Senator Obama is a leader who unifies this country around its common values. He is a visionary who will lead and reshape the nation rather than simply mend it. His candidacy is our chance to restore this simple dream for generations to come and imagine a better tomorrow. We imagine a future where our bold young men and women are no longer shipped overseas to fight a war that should never have been waged. We imagine a future in which senior citizens no longer have to cut pills and forgo medicine in order to afford their healthcare. We imagine a future in which we can save our planet and end our dependence on foreign oil. We imagine a future in which we can reclaim the American Dream for all people, of all religions, of all economic status, of all sexual orientations and all racial identities. Ultimately, Obama inspires us to realize that these desirable ends can only be accomplished if we come together as one nation.

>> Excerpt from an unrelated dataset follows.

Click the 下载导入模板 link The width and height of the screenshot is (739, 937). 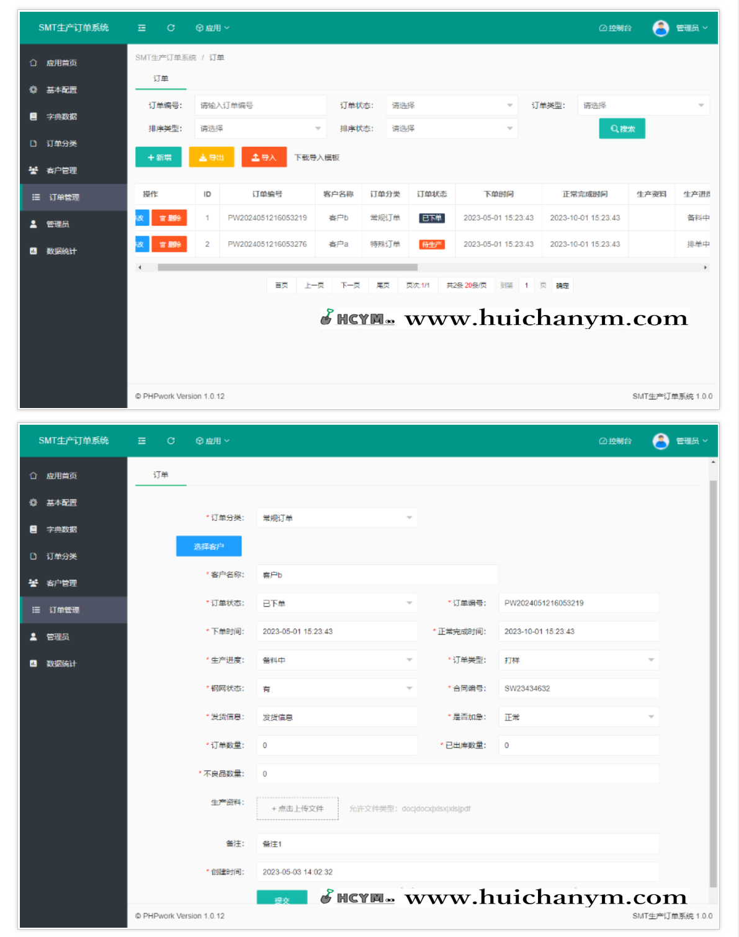click(x=316, y=158)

As graduates walk across the stage this week to commemorate their time at Harvard, they turn the page of their own life stories. They imagine the endless opportunities to change the world and write the next great chapter of American history. Society is sure to meet these hopes with cynicism. Pundits are sure to embrace a politics of “No you can't.” They will surely posit that such dreams are na├»ve and irrational.

But that's what hope is for. The same hope that led my mother to cross an ocean to start all over. The same hope that millions of Americans continue to believe in as they imagine a brighter future. The same hope that Senator Obama has to offer all Americans. This is the hope that we as graduates must hold strong to. It is the ingredient that has brought us this far. And it is the fuel that moves us closer to the impossible.

Close your eyes and just imagine; because if it is possible now in your minds, it is possible out there.
Pretty inspiring—reminds me a bit of Obama, actually. Can we expect to see a future for Edward in politics? In any case, it looks like he and I both know who we'll be voting for come November. Yes we can.